* [PROBLEM STATEMENT]: The expected output is a copy of every line in the records with the string "triangle".

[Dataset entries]
········

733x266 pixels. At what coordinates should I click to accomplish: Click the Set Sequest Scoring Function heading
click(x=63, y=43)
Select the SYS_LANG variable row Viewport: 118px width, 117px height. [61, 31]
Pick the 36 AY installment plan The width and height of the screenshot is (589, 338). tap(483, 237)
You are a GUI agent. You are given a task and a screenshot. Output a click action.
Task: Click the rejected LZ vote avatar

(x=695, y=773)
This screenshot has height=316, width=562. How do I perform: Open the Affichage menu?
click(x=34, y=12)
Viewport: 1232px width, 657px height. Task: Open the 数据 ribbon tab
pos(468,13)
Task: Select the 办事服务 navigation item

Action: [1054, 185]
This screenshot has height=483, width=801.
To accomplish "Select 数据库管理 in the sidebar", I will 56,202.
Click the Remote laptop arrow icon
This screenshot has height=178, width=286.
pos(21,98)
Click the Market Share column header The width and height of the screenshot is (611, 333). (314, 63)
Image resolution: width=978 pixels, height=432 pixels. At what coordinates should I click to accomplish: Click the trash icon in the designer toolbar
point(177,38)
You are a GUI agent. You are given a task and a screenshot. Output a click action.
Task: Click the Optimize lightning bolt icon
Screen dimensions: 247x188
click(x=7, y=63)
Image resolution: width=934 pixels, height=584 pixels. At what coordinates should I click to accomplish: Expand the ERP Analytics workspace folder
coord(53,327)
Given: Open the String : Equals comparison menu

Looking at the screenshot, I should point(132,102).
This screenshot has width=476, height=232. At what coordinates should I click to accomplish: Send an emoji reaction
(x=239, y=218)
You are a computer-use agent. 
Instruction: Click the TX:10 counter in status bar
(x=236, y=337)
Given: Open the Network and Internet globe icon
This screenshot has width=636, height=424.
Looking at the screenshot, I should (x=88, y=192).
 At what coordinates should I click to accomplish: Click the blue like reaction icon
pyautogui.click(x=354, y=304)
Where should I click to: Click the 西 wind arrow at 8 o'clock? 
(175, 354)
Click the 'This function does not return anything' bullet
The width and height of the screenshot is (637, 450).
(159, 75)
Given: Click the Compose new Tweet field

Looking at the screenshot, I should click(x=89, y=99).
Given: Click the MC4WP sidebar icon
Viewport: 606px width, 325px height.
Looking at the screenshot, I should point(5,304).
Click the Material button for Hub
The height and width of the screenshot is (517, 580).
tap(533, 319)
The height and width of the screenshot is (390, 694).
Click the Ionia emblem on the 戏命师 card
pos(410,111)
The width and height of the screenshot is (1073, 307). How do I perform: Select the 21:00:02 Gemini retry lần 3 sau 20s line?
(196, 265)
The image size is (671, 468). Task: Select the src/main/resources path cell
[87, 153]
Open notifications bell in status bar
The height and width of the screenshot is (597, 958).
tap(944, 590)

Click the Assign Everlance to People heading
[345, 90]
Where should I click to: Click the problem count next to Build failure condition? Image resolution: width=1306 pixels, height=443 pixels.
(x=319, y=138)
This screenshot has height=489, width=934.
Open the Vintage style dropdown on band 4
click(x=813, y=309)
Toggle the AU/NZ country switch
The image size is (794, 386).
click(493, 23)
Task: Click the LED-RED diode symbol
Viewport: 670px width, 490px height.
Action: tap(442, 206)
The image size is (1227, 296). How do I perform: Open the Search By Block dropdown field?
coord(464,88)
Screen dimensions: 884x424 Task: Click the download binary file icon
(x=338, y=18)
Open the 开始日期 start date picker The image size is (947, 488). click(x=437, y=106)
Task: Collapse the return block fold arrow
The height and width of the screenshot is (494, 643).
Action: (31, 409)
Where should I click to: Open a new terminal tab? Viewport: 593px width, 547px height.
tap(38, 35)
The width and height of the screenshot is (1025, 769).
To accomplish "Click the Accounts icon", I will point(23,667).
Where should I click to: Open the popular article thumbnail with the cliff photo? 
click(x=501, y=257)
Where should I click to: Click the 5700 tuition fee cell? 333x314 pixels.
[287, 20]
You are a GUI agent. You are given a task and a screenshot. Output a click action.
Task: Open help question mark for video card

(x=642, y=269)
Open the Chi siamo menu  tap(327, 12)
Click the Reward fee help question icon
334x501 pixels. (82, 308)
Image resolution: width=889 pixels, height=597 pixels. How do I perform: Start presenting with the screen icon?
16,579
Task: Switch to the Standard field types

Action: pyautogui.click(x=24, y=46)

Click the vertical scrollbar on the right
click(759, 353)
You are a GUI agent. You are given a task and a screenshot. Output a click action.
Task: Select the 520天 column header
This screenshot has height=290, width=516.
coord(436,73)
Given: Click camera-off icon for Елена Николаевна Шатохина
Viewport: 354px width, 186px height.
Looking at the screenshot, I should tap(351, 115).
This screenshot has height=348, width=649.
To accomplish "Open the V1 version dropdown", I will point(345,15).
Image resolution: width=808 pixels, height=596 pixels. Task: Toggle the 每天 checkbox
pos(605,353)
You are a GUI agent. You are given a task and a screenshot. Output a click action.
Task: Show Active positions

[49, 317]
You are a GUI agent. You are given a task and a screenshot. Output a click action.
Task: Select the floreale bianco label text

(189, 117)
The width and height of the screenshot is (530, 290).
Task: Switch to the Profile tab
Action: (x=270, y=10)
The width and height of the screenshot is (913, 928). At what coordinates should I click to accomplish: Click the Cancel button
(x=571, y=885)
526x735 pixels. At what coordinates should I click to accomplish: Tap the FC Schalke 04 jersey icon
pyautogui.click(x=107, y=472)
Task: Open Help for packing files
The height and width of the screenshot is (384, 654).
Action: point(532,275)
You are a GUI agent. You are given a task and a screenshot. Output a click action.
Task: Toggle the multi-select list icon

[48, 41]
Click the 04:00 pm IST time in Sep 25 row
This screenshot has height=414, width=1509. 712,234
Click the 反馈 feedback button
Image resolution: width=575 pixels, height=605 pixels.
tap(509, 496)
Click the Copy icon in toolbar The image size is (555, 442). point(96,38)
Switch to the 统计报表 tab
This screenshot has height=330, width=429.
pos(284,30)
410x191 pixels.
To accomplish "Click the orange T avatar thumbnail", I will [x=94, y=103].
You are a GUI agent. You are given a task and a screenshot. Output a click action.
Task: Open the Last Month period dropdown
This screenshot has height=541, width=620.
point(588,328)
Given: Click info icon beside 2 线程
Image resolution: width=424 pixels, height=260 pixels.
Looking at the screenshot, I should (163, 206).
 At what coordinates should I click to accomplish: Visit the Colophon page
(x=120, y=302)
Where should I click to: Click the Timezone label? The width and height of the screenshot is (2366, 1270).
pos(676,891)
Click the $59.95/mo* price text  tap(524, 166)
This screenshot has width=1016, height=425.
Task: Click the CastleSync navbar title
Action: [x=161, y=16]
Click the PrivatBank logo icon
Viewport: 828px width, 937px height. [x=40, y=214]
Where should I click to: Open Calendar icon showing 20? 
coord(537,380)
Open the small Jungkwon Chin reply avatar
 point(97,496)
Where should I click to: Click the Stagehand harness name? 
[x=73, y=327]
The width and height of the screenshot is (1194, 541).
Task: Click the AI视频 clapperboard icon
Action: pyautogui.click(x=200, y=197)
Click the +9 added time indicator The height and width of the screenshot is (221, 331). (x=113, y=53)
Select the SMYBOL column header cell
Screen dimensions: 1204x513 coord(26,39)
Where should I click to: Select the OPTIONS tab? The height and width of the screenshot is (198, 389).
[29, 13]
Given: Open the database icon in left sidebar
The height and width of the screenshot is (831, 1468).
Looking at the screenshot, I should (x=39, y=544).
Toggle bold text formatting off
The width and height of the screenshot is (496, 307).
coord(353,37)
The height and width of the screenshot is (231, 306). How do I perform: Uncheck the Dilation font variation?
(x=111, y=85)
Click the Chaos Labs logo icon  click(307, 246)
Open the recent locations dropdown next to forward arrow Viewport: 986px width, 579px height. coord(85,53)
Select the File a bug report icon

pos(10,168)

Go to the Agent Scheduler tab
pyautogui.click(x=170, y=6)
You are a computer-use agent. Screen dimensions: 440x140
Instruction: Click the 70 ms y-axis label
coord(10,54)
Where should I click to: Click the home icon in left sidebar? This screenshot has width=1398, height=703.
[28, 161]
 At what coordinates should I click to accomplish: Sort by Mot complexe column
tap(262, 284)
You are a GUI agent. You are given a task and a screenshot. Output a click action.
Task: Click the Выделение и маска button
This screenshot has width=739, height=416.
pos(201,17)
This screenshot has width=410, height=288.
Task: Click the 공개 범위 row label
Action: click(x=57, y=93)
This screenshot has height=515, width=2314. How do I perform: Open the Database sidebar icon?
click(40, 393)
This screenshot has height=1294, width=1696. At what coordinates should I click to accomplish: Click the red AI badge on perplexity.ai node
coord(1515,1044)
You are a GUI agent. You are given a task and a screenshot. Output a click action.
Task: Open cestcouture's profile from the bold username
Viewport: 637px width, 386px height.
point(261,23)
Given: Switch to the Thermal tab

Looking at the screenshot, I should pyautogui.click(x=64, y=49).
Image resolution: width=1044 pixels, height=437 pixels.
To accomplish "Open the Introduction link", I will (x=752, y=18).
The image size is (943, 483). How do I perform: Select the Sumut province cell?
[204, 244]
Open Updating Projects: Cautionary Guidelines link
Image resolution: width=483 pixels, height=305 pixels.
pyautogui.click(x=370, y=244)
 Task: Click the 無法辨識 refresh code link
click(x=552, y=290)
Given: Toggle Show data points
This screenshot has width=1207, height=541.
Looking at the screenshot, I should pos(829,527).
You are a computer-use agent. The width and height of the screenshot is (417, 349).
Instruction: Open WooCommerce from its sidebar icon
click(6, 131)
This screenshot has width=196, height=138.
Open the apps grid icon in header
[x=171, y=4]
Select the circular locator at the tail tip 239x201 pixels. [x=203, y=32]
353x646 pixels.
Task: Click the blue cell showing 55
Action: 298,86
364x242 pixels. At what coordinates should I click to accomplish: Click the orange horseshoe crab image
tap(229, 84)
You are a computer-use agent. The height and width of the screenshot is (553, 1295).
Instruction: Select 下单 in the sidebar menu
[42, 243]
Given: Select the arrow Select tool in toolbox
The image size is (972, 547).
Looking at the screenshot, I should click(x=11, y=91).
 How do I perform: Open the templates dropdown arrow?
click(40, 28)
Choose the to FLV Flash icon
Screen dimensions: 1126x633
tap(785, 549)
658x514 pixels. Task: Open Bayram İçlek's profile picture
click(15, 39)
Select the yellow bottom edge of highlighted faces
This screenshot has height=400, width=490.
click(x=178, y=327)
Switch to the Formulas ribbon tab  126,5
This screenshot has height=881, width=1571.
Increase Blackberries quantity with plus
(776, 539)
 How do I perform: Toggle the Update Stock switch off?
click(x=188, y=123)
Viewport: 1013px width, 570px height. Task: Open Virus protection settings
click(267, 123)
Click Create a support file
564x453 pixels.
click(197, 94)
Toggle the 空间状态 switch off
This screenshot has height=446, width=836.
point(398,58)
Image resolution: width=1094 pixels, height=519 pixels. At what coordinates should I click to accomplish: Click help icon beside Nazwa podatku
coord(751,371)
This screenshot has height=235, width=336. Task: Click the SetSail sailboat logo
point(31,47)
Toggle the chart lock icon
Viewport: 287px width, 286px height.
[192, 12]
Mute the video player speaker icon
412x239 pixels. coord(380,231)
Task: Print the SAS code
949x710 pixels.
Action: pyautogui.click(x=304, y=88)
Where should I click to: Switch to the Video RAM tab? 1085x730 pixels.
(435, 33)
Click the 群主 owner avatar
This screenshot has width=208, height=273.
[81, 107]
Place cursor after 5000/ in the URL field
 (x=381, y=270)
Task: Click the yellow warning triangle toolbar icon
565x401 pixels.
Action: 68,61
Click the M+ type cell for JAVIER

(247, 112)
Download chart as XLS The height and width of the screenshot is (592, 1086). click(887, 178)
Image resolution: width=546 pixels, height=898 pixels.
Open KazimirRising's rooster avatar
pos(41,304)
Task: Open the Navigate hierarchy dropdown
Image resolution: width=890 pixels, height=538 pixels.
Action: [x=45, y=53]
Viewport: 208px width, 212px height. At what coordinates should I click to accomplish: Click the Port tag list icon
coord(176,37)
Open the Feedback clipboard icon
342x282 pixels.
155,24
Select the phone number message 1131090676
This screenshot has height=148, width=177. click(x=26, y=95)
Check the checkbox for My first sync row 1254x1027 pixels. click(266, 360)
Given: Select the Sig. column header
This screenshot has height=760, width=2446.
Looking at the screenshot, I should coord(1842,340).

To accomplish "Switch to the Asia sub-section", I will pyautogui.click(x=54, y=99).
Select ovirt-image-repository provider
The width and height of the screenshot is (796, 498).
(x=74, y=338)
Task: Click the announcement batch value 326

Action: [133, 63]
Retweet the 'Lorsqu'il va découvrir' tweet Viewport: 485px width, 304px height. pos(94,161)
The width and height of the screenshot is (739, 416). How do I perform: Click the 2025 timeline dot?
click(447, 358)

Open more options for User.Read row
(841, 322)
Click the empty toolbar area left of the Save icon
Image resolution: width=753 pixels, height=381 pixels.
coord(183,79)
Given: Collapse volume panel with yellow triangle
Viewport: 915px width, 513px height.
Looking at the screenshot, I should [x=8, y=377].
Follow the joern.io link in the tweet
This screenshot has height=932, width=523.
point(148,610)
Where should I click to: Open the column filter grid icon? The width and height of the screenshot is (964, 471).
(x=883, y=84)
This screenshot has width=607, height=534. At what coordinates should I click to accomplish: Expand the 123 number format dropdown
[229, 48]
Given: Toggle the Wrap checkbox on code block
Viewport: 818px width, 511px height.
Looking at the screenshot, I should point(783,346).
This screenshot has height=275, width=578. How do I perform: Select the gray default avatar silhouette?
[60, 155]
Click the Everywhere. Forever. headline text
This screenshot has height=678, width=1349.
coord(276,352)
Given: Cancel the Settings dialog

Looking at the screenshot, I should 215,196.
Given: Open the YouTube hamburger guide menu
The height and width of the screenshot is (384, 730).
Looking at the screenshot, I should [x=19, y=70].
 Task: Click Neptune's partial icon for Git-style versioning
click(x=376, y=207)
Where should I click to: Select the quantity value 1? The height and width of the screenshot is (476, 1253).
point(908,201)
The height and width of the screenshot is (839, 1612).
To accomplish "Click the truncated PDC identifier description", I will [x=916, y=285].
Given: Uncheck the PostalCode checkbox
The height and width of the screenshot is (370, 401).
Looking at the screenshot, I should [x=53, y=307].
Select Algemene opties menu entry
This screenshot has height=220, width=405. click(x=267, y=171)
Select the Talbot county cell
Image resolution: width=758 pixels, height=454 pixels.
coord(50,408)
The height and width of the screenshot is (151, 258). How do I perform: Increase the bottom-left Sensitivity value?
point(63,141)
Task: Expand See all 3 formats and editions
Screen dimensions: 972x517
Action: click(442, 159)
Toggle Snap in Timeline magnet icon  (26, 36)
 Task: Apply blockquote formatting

········

* [THE ANSWER]:
Task: Click the yellow warning triangle toolbar icon
Given: Collapse volume panel with yellow triangle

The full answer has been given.